-- Exercise goal --
Scan the entries below for the word "scrollbar" and copy every line where it turns up.

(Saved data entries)
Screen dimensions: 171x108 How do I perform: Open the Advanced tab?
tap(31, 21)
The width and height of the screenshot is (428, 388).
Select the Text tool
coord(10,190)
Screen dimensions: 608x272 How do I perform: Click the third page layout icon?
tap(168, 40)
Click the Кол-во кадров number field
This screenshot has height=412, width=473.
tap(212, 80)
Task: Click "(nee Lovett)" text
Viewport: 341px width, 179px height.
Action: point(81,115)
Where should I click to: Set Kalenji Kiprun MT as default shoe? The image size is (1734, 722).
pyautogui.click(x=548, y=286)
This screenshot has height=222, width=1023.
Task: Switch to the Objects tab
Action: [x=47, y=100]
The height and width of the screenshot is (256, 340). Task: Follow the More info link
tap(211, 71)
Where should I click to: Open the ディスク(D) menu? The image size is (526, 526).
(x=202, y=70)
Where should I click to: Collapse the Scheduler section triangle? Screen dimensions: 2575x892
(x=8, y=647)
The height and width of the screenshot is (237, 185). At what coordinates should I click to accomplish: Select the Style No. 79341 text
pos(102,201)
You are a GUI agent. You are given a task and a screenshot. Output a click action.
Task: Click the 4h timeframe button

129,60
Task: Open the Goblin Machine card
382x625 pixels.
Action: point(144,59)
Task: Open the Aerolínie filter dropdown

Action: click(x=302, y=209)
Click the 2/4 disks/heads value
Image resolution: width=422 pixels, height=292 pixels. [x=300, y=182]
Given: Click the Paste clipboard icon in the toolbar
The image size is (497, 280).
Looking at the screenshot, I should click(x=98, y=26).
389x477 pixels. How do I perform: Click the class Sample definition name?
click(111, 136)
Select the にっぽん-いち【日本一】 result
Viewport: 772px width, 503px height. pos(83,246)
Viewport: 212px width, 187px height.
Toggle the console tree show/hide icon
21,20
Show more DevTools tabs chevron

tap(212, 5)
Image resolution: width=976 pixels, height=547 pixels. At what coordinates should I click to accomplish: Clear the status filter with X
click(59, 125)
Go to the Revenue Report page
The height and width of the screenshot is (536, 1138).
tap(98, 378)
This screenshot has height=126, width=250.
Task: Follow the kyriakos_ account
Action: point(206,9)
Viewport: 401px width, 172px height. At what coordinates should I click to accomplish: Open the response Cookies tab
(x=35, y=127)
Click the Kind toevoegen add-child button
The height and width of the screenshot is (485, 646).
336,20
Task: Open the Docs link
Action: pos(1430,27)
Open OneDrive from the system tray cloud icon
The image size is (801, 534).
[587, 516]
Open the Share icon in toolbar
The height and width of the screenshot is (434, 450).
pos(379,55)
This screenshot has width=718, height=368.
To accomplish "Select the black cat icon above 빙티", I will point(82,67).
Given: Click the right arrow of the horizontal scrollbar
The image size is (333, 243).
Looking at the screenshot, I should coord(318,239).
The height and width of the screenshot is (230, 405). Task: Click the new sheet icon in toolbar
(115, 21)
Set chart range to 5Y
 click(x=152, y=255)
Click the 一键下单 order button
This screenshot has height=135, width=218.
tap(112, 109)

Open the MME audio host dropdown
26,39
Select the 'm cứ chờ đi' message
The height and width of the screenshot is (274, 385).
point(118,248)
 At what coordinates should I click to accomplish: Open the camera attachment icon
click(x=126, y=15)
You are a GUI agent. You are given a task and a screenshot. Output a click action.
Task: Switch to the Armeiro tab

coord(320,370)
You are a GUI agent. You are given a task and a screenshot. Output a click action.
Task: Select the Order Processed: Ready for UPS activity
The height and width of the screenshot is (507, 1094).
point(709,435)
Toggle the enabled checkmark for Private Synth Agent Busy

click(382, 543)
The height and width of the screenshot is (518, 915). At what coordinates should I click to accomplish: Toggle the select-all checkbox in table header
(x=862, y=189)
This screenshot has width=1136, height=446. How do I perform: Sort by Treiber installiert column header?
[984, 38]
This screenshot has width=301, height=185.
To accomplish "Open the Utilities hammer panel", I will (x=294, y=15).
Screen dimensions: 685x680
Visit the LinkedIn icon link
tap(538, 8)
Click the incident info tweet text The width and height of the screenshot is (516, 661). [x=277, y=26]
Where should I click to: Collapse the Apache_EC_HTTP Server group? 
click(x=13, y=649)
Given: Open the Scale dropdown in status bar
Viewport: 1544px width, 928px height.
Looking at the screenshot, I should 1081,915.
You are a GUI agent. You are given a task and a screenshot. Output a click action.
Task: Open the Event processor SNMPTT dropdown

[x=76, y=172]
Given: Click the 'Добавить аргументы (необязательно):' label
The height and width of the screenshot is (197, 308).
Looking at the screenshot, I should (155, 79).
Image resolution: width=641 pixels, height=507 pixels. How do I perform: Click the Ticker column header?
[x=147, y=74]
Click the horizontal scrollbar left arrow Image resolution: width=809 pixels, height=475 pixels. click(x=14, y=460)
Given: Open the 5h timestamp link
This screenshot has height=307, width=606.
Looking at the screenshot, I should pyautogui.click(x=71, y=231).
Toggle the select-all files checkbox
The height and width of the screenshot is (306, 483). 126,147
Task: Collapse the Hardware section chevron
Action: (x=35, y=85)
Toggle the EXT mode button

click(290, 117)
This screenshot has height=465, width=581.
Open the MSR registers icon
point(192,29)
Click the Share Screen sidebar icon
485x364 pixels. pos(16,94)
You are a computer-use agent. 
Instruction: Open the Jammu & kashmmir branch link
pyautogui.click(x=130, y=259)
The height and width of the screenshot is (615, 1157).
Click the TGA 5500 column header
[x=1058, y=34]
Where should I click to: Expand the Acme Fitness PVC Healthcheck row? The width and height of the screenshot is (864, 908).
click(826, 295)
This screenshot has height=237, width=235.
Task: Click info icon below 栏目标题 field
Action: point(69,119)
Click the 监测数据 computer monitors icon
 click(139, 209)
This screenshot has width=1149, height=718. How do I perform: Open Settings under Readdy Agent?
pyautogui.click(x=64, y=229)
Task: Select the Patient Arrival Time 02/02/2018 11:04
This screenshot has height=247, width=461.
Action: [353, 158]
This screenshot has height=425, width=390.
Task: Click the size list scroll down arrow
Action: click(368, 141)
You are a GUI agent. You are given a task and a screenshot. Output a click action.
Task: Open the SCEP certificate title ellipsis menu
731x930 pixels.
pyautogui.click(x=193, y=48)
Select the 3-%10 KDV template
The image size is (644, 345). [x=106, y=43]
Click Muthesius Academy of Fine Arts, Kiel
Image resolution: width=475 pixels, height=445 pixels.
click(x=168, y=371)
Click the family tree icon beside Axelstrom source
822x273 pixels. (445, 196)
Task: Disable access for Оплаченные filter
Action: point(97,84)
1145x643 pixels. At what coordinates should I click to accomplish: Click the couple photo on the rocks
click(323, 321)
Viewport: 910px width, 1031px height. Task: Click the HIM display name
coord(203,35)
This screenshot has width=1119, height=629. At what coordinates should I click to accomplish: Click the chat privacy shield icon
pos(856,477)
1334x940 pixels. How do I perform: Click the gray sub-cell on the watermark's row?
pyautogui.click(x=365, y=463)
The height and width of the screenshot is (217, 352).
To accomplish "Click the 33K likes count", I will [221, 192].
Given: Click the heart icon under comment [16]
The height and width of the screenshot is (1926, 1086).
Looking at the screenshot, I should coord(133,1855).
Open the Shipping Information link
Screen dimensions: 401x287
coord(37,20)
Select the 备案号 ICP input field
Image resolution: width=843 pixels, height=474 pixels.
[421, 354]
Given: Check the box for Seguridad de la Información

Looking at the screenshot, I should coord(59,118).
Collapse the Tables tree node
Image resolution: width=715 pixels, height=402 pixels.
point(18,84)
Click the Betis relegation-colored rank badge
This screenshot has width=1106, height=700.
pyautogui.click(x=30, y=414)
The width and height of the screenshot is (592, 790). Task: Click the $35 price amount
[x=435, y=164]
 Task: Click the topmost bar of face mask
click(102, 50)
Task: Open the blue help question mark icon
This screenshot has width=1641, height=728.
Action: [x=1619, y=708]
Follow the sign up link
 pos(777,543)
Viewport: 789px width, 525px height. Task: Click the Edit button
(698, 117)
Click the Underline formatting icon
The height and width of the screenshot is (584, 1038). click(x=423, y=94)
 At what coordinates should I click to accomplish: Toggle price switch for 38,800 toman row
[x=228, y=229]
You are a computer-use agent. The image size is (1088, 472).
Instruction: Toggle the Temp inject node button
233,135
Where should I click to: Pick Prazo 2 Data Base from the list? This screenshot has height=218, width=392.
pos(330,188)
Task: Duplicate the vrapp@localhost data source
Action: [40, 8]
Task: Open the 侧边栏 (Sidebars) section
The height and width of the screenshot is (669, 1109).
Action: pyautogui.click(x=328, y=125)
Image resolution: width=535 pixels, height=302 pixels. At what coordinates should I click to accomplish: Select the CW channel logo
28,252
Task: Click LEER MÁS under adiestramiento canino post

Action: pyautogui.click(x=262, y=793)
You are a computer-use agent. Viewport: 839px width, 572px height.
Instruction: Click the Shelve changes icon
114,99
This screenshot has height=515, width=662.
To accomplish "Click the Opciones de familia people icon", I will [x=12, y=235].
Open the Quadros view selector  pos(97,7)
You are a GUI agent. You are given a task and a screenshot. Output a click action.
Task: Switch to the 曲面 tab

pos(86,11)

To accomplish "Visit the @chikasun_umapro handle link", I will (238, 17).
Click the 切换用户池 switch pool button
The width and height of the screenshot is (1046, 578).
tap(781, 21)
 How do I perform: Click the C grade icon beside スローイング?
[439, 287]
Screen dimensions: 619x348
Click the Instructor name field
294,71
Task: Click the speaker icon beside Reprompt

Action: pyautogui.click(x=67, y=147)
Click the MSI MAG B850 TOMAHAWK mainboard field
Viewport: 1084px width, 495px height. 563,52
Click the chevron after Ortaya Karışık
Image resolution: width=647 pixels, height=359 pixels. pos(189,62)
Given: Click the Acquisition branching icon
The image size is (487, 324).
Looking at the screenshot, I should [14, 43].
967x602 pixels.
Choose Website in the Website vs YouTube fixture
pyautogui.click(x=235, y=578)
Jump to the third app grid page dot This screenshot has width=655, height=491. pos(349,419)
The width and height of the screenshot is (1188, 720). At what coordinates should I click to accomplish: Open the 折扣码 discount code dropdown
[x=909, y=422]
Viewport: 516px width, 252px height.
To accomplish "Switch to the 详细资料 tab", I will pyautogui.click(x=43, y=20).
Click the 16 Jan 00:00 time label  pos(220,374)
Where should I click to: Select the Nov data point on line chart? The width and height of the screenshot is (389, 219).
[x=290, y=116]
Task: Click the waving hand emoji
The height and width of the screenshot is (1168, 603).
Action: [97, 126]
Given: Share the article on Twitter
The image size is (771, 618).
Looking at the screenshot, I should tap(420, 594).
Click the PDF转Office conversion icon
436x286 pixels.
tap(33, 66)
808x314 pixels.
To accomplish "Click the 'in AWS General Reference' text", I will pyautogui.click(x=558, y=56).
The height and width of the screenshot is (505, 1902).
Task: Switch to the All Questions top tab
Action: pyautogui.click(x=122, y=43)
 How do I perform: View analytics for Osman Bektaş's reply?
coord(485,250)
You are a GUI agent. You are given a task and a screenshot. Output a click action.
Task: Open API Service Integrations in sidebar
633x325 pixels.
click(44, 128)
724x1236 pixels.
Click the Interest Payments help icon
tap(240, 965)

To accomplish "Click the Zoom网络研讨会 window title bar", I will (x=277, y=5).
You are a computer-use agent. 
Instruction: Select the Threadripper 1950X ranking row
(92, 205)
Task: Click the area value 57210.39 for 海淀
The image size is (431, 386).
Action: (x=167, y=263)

-- Task result --
Given: Click the right arrow of the horizontal scrollbar
Click the horizontal scrollbar left arrow Image resolution: width=809 pixels, height=475 pixels. click(x=14, y=460)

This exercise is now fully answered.